— THE PROBLEM —
For the data below, say how many lines contain "settings". Only the number should be given.

━━━ DATA SUPPLIED ━━━

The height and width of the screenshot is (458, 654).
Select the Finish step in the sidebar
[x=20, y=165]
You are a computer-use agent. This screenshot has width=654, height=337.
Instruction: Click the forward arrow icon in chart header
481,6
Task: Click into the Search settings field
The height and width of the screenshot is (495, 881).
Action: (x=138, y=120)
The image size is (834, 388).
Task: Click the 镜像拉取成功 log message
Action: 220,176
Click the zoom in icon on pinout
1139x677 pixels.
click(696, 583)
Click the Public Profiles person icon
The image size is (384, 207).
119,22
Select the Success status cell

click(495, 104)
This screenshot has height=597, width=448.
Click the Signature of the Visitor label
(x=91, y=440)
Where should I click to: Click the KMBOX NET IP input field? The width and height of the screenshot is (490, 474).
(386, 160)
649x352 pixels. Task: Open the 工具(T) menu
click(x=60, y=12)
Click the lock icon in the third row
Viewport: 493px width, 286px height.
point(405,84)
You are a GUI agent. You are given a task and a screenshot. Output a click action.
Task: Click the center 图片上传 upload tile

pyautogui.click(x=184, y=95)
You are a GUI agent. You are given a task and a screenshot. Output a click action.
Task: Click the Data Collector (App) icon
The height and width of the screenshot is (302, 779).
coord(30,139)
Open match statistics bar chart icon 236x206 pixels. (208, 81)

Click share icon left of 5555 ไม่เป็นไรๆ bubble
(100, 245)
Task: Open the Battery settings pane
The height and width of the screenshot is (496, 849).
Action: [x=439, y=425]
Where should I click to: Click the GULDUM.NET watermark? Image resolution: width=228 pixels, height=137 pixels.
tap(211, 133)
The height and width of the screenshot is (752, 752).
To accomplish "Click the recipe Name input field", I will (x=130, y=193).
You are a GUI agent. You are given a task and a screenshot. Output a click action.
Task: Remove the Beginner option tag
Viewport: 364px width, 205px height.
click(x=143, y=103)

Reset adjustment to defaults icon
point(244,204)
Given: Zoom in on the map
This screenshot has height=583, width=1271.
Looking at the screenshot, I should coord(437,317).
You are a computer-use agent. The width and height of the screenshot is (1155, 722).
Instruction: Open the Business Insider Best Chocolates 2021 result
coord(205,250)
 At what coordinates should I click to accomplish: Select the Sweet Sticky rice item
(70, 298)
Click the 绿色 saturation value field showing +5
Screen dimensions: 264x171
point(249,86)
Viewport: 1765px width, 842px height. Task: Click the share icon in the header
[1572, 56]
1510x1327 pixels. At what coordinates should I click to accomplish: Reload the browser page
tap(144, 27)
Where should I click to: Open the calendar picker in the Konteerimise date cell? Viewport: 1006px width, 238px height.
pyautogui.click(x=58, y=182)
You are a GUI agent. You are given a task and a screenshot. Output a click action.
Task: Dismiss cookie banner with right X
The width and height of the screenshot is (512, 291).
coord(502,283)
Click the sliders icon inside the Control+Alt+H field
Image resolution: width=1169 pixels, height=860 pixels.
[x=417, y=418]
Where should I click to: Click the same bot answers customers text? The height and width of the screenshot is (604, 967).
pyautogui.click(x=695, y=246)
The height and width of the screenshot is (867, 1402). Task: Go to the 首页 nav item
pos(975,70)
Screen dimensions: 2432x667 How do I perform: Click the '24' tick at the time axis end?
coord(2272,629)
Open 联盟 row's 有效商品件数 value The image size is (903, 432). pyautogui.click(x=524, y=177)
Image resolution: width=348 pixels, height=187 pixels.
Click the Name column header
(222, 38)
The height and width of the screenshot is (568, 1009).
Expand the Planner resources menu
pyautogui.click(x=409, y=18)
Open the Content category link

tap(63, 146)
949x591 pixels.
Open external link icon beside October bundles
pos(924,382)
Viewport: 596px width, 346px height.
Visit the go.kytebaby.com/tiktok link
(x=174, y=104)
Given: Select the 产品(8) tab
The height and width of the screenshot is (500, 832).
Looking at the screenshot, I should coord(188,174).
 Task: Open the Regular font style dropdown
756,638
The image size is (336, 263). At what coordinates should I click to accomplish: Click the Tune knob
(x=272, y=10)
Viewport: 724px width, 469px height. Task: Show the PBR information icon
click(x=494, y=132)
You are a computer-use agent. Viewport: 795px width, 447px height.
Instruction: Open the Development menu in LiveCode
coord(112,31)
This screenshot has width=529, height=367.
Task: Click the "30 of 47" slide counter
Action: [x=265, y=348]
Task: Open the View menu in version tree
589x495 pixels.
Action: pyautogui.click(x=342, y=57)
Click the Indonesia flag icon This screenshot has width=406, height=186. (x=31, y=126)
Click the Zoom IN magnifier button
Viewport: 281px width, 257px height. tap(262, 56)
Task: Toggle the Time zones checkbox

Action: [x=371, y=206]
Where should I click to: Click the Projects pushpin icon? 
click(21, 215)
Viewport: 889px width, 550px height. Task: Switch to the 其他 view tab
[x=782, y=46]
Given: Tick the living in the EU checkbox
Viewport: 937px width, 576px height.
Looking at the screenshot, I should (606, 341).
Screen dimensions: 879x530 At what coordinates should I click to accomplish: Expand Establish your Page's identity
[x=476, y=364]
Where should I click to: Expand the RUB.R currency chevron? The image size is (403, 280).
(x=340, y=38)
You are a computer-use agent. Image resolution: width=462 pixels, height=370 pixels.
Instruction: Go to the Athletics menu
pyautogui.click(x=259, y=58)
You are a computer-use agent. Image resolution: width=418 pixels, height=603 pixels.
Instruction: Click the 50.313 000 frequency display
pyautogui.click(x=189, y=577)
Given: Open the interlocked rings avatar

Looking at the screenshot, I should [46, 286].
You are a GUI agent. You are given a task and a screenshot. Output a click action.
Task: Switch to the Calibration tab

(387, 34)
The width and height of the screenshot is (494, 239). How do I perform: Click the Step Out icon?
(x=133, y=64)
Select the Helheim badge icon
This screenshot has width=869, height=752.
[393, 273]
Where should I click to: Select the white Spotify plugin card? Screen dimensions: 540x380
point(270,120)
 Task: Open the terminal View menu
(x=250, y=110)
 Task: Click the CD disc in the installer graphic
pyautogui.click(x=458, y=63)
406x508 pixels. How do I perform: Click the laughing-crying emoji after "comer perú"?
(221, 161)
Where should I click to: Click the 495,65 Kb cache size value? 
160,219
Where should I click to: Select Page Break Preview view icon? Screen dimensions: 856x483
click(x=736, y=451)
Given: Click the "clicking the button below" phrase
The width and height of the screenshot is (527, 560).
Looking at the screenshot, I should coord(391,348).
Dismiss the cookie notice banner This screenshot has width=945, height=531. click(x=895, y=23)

━━━

— RESULT FOR THIS TASK —
2